= Task prompt =
Please give again, word for word, each line that falls between the line with "2026年2月 (502, 1528)" and the end of the data, inclusive.

*** Extracted data ***

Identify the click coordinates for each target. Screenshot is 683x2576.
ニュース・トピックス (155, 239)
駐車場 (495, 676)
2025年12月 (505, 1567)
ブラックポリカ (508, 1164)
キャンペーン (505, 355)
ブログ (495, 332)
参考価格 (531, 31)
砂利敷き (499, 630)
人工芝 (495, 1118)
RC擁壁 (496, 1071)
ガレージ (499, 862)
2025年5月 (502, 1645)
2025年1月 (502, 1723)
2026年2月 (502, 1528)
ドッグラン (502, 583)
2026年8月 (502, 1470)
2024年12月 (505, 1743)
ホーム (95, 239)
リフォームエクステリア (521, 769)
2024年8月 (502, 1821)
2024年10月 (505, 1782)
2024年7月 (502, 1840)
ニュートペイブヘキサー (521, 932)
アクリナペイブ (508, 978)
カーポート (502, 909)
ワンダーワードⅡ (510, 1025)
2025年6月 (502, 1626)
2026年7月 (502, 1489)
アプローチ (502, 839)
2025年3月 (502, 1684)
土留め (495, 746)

*** End of Extracted data ***

= Expected output =
2026年2月 (502, 1528)
ドッグラン (502, 583)
2026年8月 (502, 1470)
2024年12月 (505, 1743)
ホーム (95, 239)
リフォームエクステリア (521, 769)
2024年8月 (502, 1821)
2024年10月 (505, 1782)
2024年7月 (502, 1840)
ニュートペイブヘキサー (521, 932)
アクリナペイブ (508, 978)
カーポート (502, 909)
ワンダーワードⅡ (510, 1025)
2025年6月 (502, 1626)
2026年7月 (502, 1489)
アプローチ (502, 839)
2025年3月 (502, 1684)
土留め (495, 746)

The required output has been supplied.